Announcement of the Establishment of Emergency Board No. 207 To Investigate a Railroad Labor Dispute
The President announced today the creation of Presidential Emergency Board No. 207 to investigate and make recommendations for settlement of a current dispute between the Port Authority Trans-Hudson Corporation and employees represented by the Brotherhood of Railroad Signalmen.
The Port Authority Trans-Hudson Corporation (PATH) is a wholly owned subsidiary of the Port Authority of New York and New Jersey. It is a rapid rail transit system connecting the cities of Newark, NJ, and Hoboken with Manhattan. Approximately 200,000 passengers are transported by PATH each weekday. About 55 million passengers were carried in 1983. PATH transports nearly 92 percent of rail passengers entering New York from New Jersey. PATH employs approximately 1,200 workers who help maintain and operate a fleet of about 300 passenger cars.
Earlier, on August 25, 1984, the President invoked the emergency board procedures of the Railway Labor Act applicable to commuter railroads and created Emergency Board No. 204 to investigate and report on this same dispute. Emergency Board No. 204 investigated the issues and prepared a report and recommendations for settlement. The board's report was submitted to the President on September 24, 1984.
Following the release of the report and recommendations by Emergency Board No. 204, the parties unsuccessfully continued their attempts to resolve their differences. The statutory period allotted for this process expires at midnight December 23, 1984.

TASK STATEMENT ▸
Can you resume the announcement on Emergency Board No. 207 and the PATH signalmen's dispute, picking up right after its final sentence?

DATA SHOWN ▸
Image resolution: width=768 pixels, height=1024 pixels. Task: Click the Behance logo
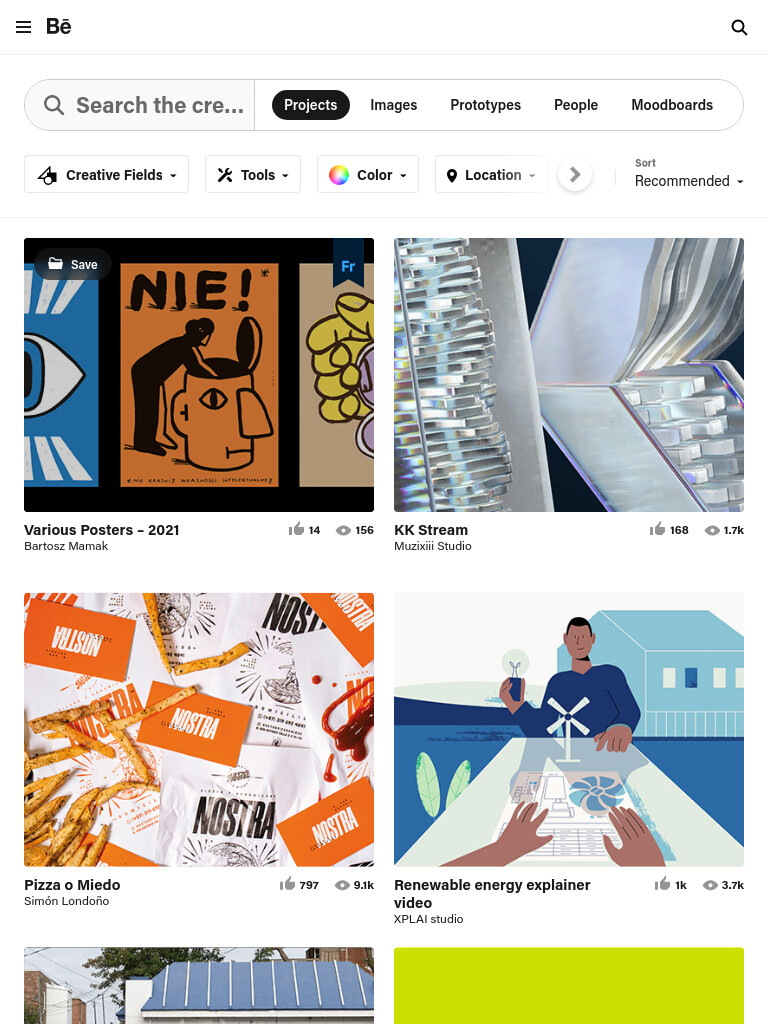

OUTPUT OF THE EXERCISE ▸
Section 9A(e) of the Railway Labor Act provides that a party to the dispute or the Governor of any State through which the service runs may request the President to establish a second emergency board if the dispute remains unresolved. Emergency Board No. 207 was created in response to such a request made by the Port Authority Trans-Hudson Corporation. The parties will now submit their final offers to the board within 30 days, and the board will report its selection of the most reasonable offer within 30 days thereafter. From the time a request to establish a board is made until 60 days after the board makes its report, no change, except by agreement, shall be made by the parties in the conditions out of which the dispute arose.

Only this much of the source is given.